El abuelo intentó calmarlo.
– Tranquilízate, Dai, chico. De nada sirve gritar.
– Siento tener que recordarle, abuelo, que esta es mi casa, y seré yo quien juzgue qué sirve y qué no sirve de nada.
– Sí, está bien – dijo el abuelo, en son de paz -. Que sea como tú quieras.
Cara no estaba dispuesta a claudicar.
– Anda, papá, no digas nada de lo que puedas arrepentirte.
Los intentos por calmar la furia de su marido solo lo estaban encolerizando más aún.
– ¡No dejaré que me gobiernen mujeres ni viejos! – gritó. Señaló a Ethel con un dedo -. ¡Y no permitiré que haya una fornicadora en mi casa! ¡Fuera!
Cara se echó a llorar.
– ¡No, por favor, no digas eso!
– ¡Fuera! – gritó -. ¡Y no vuelvas nunca!
– ¡Pero tu nieto…! – dijo Cara.
Billy terció:
– ¿Dejarás que te gobierne la Palabra de Dios, papá? Jesús dijo: «No he venido a llamar a los justos al arrepentimiento, sino a los pecadores». Evangelio de Lucas, capítulo cinco, versículo treinta y dos.
Su padre se volvió contra él.
– Déjame que te diga una cosa, mocoso ignorante. Mis abuelos nunca se casaron. Nadie sabe quién fue mi abuelo. Mi abuela cayó todo lo bajo que puede caer una mujer.
Cara ahogó un grito. Ethel estaba conmocionada, pero vio que Billy se había quedado atónito. El abuelo parecía haberlo sabido ya.

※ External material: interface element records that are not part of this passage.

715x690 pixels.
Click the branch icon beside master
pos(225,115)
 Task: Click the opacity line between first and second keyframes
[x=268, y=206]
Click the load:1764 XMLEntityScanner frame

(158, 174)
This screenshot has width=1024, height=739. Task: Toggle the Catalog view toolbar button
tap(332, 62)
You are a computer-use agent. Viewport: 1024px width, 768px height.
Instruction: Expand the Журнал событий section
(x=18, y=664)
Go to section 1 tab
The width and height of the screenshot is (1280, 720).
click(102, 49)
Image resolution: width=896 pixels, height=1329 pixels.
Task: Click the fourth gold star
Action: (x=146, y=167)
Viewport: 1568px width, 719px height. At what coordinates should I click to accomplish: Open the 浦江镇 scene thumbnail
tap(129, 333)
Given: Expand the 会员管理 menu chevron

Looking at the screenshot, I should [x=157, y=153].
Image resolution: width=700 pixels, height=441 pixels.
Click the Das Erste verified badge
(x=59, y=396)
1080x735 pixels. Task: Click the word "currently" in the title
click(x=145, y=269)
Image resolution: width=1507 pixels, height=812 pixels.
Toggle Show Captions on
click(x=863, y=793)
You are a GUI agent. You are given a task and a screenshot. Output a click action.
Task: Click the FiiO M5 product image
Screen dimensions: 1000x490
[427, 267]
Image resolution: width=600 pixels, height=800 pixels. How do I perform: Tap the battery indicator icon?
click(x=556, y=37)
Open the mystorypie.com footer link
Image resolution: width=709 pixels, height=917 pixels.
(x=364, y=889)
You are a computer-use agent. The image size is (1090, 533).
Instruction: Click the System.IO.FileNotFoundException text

– Oh, sí – dijo David, bajando la voz -. Mi padre creció en una casa de mala reputación, no sé si sabes lo que quiero decir; un lugar al que iban los marineros, en los muelles de Cardiff. Entonces, un día, cuando su madre estaba sumida en el sopor etílico, Dios guió sus infantiles pasos hasta un templo durante la catequesis dominical, y allí conoció a Jesús. En ese mismo lugar aprendió a leer y a escribir, y al final a educar a sus propios hijos para que siguieran el buen camino.
Cara dijo en voz baja:
– Nunca me lo habías contado, David. – Casi nunca lo llamaba por su nombre de pila.
– Esperaba no tener que recordarlo nunca. – Su rostro se crispó en una mueca de vergüenza e ira. Se inclinó sobre la mesa, fulminó a Ethel con la mirada y su voz se convirtió en un murmullo -: Cuando cortejaba a tu madre, nos dábamos la mano y yo me despedía de ella todas las noches con un beso en la mejilla, hasta el día de la boda. – Dio un puñetazo en la mesa que hizo temblar las tazas -. Por la gracia de Nuestro Señor Jesucristo, mi familia consiguió salir de aquella alcantarilla apestosa. – Su voz volvió a elevarse de nuevo hasta convertirse en un grito -: ¡No regresaremos allí! ¡Nunca! ¡Jamás! ¡Nunca!
Se produjo un largo momento de silencio estupefacto.
David miró a Cara.
– Saca a Ethel de aquí – dijo.
Ethel se levantó.
– Tengo la maleta hecha y cuento con algo de dinero. Tomaré el tren para Londres. – Miró a su padre con dureza -. No arrastraré a la familia a la alcantarilla.
Billy le cogió la maleta.
– ¿Adónde vas tú, hijo? – le preguntó su padre.
– La acompaño a la estación – dijo Billy con cara de asustado.
– Que cargue ella con su maleta.
Billy se agachó para dejarla en el suelo, pero entonces cambió de opinión. Su rostro adoptó una expresión obstinada.
– La acompaño a la estación – repitió.
– ¡Harás lo que yo te ordene! – gritó su padre.
Billy todavía parecía asustado, pero de pronto también se mostraba desafiante.
– ¿Qué vas a hacerme, papá? ¿Echarme de casa a mí también?
– Te pondré sobre mis rodillas y te azotaré – respondió su padre -. Todavía no eres tan mayor.
Billy palideció, pero miró a su padre a los ojos.
– Sí, sí que lo soy – dijo -. Ya soy mayor. – Se pasó la maleta a la mano izquierda y cerró el puño derecho.